--- Data for processing ---
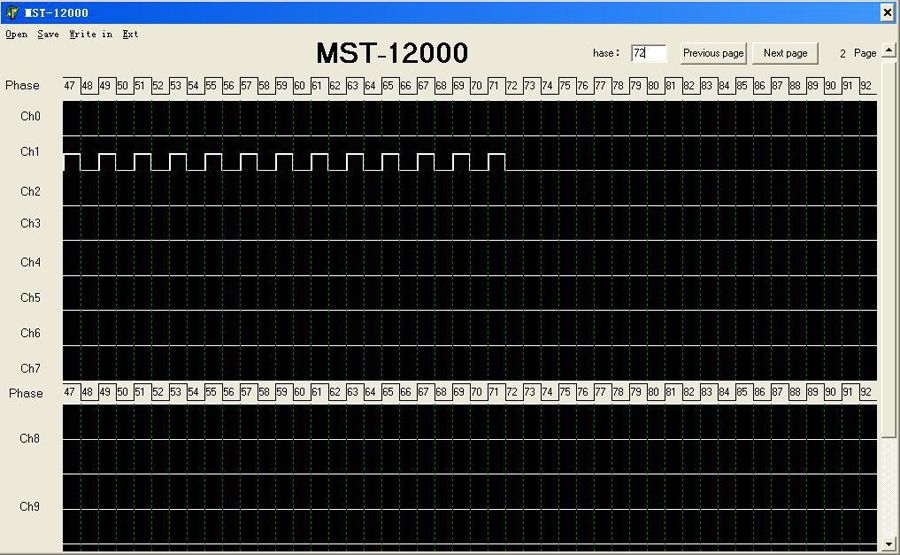Open the Open menu
Image resolution: width=900 pixels, height=555 pixels.
[16, 34]
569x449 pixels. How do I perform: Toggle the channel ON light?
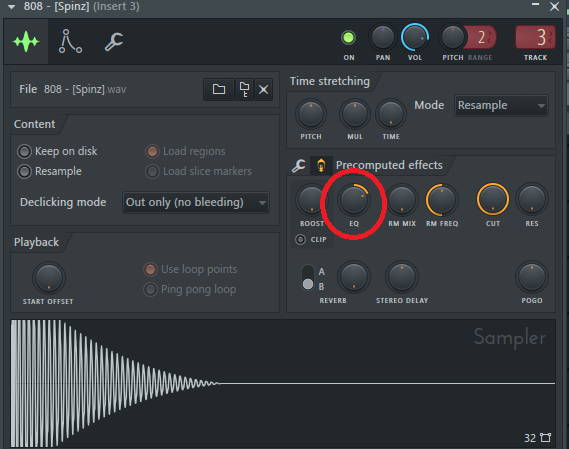[x=348, y=38]
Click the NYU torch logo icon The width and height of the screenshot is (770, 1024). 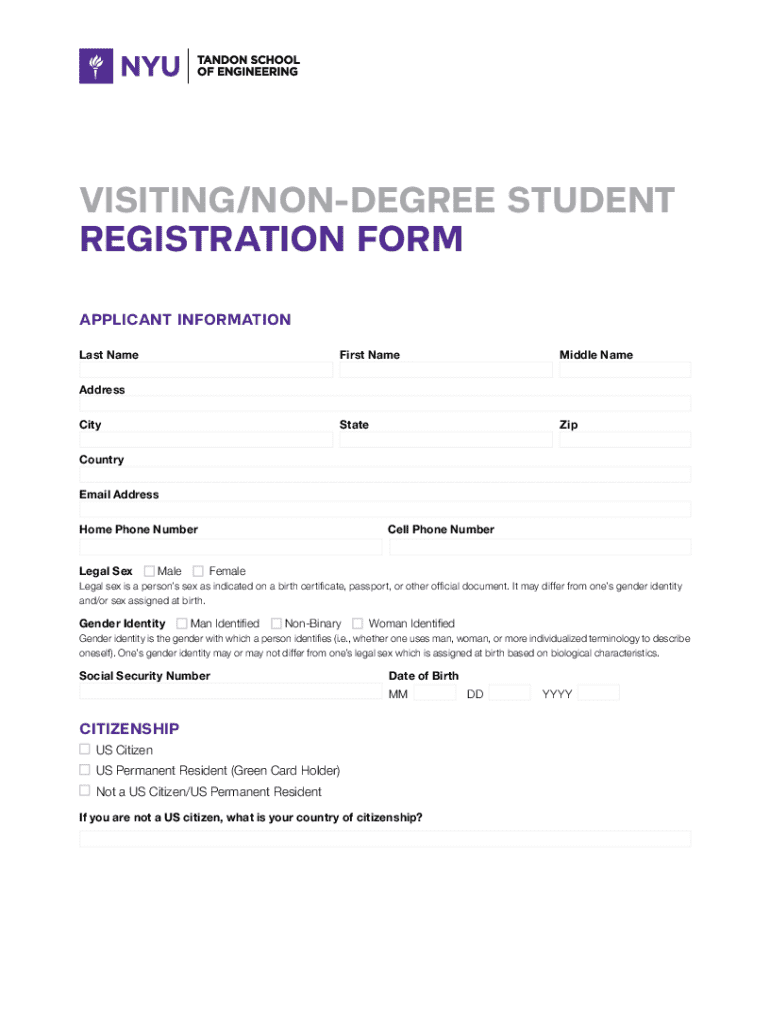(97, 66)
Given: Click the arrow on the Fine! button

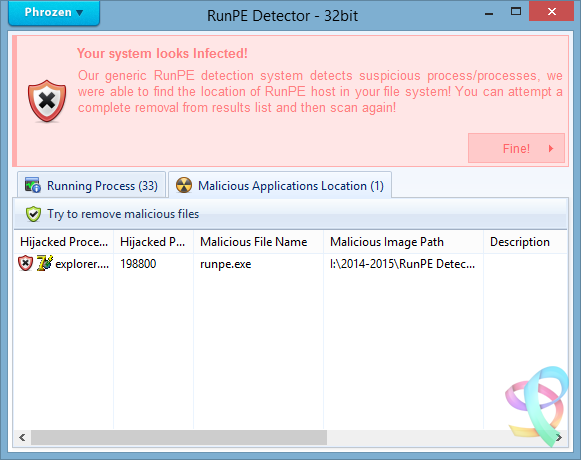Looking at the screenshot, I should tap(551, 149).
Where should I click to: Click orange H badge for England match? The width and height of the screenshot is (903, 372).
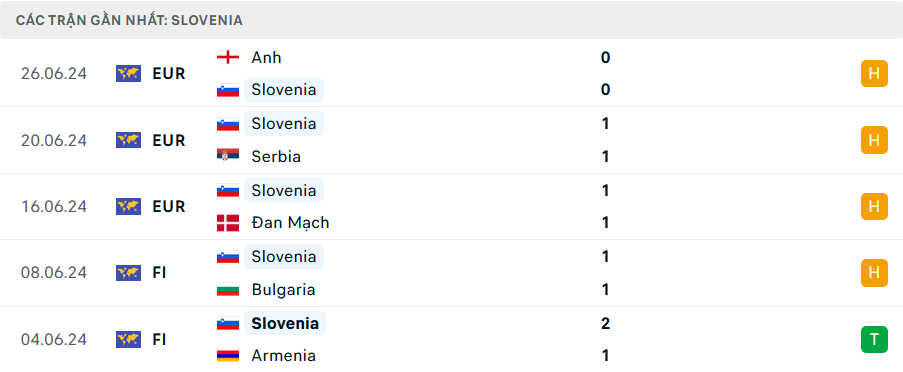pyautogui.click(x=874, y=73)
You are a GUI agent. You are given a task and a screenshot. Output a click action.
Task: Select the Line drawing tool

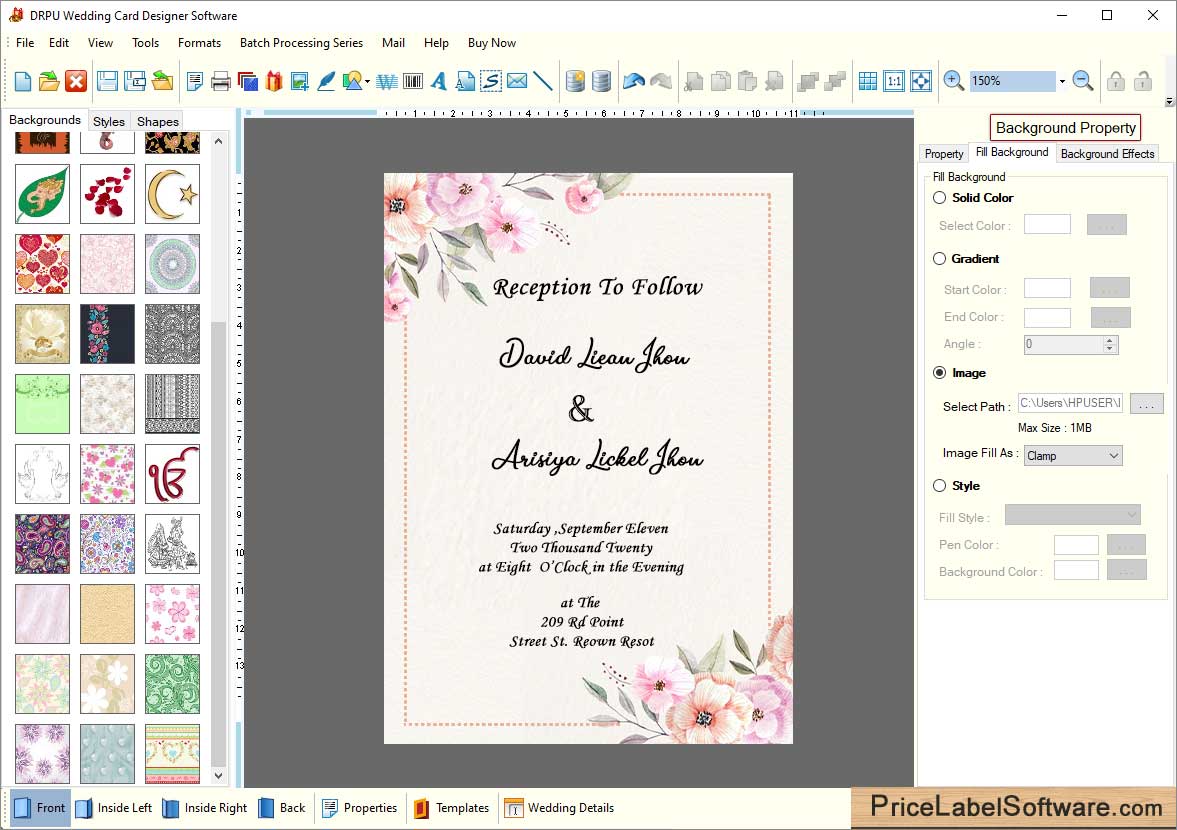pos(543,81)
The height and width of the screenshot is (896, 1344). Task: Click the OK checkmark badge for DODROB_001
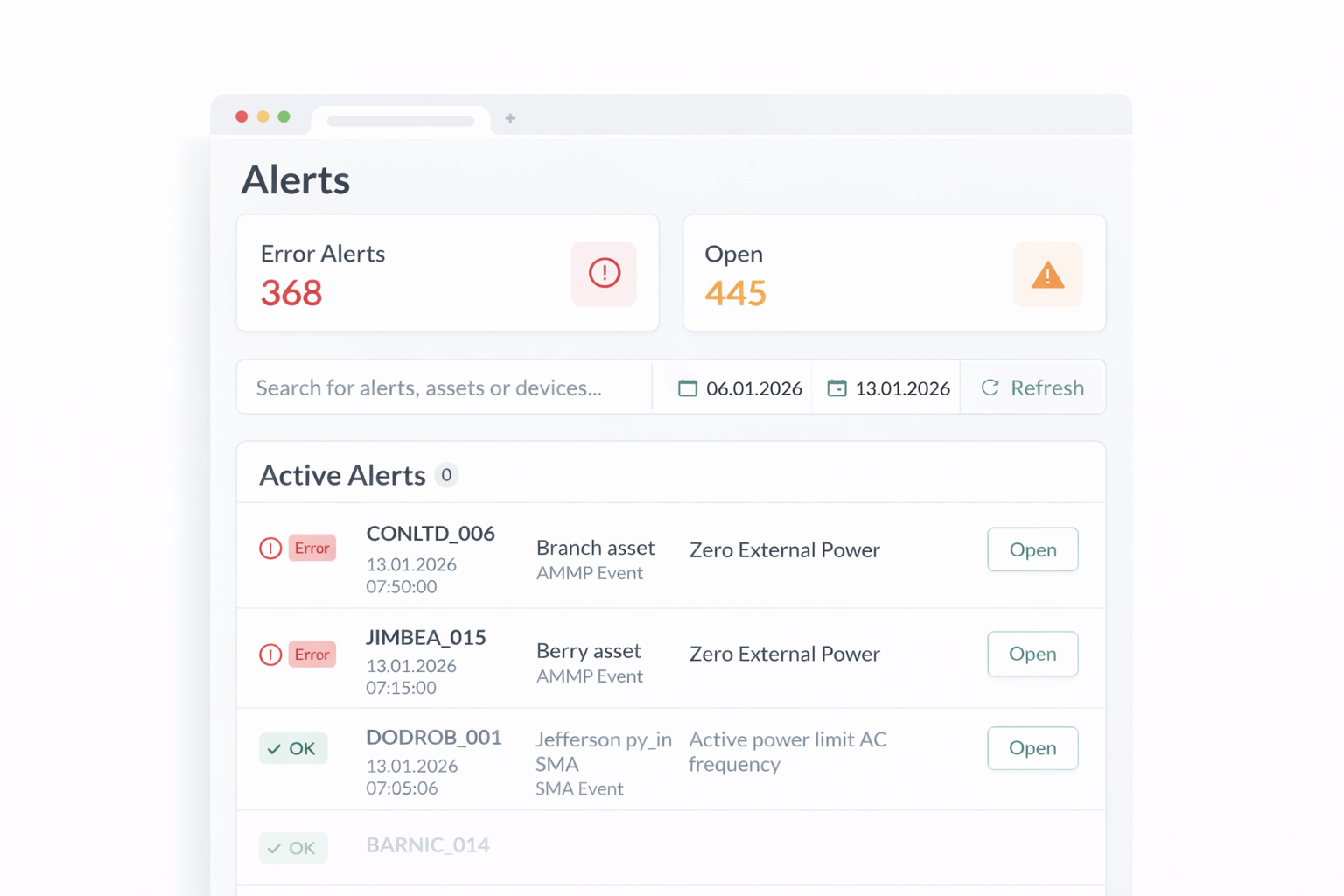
---
### Work task
Produce an exact copy of the lines from the line containing "Task: Select the Line drawing tool" through the last line of the records, with no pictures and no other text.

### Response area
Task: Select the Line drawing tool

pos(543,81)
The height and width of the screenshot is (896, 1344). Task: Click the OK checkmark badge for DODROB_001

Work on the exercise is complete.